Es gibt viele Arten, sein Auskommen zu finden. Fleiß und Erfindungsgeist liefern täglich neue, von den gewöhnlichen Gewerben ganz abzusehen. Schon allein das schriftstellerische Talent bereichert die Gelehrten durch die Früchte ihrer Nachtwachen. Schriftsteller zweiten Ranges leben von ihren Buchhändlern. Die einen ernähren sich durch Versemachen, die anderen durch Lesen der Korrekturbogen, wieder andere durch Abschreiben, und noch andere schließlich widmen sich dem edlen Berufe, an den Schoßkindern Fortunas und den Machthabern Fehler zu entdecken. Sinnreich machen sie sich an Charaktere, die ihnen unbekannt sind. Sie malen aus der Phantasie, und da ihr Pinsel schwärzer ist als der Spagnolettos2, sind ihre Gemälde voll tiefer Schatten. Sie besitzen die Kunst, ihre Helden verhaßt zu machen, und wie man gestehen muß, ist dies schöne Geschäft noch einträglich. Solche gefährliche Keckheit nimmt in unseren Tagen zu und verbreitet sich mehr und mehr. Die Herren, die sich ihr hingeben, müssen fürchten, daß ihre große Zahl die Honorare drück und sie schließlich an den Bettelstab bringt. Sollte man es wohl glauben: sie möchten sich die Rechte der Zensoren im alten Rom aneignen! Nur finde ich einen kleinen Unterschied: Rom wählte seine Zensoren, diese Herren aber setzen sich selber ein; sie können wie die Könige von sich sagen: „von Gottes Gnaden und nicht durch Menschengunst“. Man muß gestehen, daß ihre Arbeit ihnen wenig Mühe kostet; sie besieht größtenteils nur aus Schimpfreden, oder sie ist die Frucht düsterer Einbildungskraft und finsterer Vorstellungen. Mit diesen Beschimpfungen treiben sieHandel und verteilen sie nach dem Gutdünken ihrer Beschützer, die ihreDienste anzuerkennen wissen. Man erstaunt immerfort über ihre kecke Dreistigkeit; doch gewährt ihnen ihre obskure Stellung eine Zuflucht. Was sie rettet, ist die Geringschätzung, mit der die Reichen und Stolzen ihre Schmähschriften behandeln. Ihr Geschrei erzeugt einen mißtönenden Lärm, der in der Luft verhallt.
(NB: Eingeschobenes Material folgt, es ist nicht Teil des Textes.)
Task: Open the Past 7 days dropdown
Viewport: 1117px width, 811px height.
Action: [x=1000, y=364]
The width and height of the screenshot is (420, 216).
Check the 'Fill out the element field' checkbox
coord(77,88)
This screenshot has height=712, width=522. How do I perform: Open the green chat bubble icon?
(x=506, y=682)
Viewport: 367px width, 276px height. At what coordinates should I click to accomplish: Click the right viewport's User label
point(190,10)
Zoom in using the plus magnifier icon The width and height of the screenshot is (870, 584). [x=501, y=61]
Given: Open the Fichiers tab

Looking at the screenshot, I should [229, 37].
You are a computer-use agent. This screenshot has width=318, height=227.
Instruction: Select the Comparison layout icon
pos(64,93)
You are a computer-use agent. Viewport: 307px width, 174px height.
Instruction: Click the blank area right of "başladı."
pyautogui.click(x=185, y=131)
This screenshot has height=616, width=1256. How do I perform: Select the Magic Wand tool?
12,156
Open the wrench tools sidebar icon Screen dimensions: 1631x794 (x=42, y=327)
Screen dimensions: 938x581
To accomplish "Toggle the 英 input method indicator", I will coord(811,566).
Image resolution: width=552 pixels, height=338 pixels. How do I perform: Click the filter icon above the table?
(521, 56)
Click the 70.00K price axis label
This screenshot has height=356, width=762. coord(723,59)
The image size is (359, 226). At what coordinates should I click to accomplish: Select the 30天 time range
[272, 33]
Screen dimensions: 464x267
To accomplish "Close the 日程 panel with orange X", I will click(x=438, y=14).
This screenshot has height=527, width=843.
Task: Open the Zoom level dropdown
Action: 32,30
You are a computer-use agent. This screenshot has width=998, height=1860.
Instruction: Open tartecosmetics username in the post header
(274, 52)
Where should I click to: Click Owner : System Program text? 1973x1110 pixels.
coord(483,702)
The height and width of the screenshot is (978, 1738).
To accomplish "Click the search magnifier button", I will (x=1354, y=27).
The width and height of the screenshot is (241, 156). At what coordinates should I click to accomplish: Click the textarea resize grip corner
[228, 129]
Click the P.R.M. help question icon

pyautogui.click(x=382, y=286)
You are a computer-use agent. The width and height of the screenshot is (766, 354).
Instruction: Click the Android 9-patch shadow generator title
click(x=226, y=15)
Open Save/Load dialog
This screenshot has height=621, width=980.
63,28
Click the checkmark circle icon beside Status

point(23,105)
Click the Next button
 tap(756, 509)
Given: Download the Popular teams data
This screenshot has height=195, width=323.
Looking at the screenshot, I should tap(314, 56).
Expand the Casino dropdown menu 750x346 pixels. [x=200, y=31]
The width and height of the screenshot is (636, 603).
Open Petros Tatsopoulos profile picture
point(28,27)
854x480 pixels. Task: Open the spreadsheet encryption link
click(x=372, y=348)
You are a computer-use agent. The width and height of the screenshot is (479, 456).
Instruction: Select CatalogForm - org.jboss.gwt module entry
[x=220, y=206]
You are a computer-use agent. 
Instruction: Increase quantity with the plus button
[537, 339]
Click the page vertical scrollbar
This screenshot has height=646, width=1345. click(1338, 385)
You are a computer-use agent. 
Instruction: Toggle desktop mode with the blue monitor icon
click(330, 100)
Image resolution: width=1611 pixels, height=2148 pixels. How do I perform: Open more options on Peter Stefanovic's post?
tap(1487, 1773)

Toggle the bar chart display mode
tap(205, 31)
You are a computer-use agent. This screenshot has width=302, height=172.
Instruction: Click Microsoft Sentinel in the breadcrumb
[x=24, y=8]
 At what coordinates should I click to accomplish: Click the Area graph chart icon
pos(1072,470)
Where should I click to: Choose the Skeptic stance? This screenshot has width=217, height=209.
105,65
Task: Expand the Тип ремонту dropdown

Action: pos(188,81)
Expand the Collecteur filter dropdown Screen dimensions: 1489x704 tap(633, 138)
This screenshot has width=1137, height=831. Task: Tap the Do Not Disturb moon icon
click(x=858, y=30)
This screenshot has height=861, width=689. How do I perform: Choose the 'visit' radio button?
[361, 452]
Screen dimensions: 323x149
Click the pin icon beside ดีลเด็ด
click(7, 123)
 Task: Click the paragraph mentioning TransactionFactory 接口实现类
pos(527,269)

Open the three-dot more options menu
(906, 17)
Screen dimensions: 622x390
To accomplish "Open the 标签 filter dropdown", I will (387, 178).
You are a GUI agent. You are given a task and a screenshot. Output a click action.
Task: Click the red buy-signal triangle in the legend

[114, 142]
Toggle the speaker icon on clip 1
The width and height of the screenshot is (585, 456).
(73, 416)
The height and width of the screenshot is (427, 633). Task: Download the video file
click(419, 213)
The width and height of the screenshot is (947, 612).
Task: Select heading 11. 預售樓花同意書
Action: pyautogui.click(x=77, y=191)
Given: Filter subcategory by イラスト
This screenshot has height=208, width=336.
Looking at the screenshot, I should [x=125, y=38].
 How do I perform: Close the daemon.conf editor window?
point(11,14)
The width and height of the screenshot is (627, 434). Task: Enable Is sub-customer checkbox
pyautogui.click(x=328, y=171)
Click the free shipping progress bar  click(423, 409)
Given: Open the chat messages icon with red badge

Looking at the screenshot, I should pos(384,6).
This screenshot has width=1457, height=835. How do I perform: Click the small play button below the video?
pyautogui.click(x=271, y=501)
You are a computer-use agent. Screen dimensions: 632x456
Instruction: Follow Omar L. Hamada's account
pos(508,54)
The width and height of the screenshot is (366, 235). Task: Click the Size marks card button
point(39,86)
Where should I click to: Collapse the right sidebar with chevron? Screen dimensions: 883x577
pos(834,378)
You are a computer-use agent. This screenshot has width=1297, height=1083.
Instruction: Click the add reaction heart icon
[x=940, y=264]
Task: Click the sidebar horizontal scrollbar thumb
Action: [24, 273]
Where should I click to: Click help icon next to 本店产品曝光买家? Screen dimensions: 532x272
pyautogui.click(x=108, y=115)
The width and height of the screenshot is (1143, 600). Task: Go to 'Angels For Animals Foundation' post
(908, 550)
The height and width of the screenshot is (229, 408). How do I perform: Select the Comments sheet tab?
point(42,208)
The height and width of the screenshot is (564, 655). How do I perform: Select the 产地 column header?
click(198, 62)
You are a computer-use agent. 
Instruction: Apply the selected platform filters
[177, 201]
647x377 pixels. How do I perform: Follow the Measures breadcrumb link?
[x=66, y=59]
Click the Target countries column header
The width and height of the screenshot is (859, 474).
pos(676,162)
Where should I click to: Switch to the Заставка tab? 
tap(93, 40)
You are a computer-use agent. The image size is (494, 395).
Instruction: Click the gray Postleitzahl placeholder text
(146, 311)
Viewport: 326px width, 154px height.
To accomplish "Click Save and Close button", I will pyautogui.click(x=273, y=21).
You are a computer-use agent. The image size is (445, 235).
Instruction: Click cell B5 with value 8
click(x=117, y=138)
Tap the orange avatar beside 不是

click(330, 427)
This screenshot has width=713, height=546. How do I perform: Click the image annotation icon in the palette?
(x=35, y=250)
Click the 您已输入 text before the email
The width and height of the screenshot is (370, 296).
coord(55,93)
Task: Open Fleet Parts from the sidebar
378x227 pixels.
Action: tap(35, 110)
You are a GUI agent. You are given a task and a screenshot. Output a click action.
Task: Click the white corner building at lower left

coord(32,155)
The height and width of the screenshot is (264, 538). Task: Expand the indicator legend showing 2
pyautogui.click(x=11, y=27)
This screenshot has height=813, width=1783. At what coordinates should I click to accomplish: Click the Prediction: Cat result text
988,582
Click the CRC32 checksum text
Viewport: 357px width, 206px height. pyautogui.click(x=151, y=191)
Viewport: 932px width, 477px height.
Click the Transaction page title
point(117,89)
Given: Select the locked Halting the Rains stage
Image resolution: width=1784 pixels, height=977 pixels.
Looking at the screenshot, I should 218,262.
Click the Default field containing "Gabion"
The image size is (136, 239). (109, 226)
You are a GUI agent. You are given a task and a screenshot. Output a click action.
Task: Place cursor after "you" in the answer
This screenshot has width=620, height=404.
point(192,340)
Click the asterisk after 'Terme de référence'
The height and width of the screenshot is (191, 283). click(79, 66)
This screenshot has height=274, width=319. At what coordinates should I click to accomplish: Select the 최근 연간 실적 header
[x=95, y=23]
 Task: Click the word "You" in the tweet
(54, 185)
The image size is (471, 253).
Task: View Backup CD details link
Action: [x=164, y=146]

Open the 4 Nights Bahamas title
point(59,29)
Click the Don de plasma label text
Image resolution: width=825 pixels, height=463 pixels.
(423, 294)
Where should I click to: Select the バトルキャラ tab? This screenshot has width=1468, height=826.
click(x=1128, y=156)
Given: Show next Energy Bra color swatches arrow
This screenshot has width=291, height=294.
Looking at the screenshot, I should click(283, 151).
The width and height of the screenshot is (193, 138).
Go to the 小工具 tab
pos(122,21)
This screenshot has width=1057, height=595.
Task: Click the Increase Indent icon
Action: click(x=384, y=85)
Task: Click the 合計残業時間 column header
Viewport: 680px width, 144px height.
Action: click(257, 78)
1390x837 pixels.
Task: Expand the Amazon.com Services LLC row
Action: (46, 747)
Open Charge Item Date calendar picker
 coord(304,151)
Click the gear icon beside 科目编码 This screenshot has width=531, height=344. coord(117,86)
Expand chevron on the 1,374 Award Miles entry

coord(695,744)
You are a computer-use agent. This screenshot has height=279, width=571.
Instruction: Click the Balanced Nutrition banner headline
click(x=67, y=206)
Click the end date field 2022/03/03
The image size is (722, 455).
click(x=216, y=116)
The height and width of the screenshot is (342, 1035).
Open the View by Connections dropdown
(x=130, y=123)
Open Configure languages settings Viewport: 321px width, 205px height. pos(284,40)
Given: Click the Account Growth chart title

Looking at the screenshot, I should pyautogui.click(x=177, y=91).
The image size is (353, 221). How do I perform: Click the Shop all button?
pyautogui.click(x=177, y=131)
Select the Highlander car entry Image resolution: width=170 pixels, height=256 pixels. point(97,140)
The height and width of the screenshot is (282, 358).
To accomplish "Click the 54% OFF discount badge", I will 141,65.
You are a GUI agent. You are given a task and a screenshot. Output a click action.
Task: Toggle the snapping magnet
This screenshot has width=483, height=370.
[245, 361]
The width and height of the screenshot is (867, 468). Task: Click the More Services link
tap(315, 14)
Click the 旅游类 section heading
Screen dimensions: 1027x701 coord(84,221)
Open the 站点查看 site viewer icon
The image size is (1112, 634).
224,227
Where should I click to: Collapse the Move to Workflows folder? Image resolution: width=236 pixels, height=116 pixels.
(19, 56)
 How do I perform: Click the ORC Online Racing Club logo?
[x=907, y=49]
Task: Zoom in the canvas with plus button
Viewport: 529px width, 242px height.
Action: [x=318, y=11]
Sie kommen mir wie Mücken vor, die zu ihrem Spaß einen Elefanten stechen.

Vor einiger Zeit reiste ich in Holland und kam durch eine Stadt, wo ich in einem Gasthofe einkehren mußte. Dort sah ich einen ziemlich gut gekleideten Mann mit stolzer Miene und gebieterischer Haltung eintreten. Er betrachtete seine Umgebung


1 Vgl. S. 207 ff.

2 Jusepe de Ribera, genannt Lo Spagnoletto (1588—1656), spanischer Maler.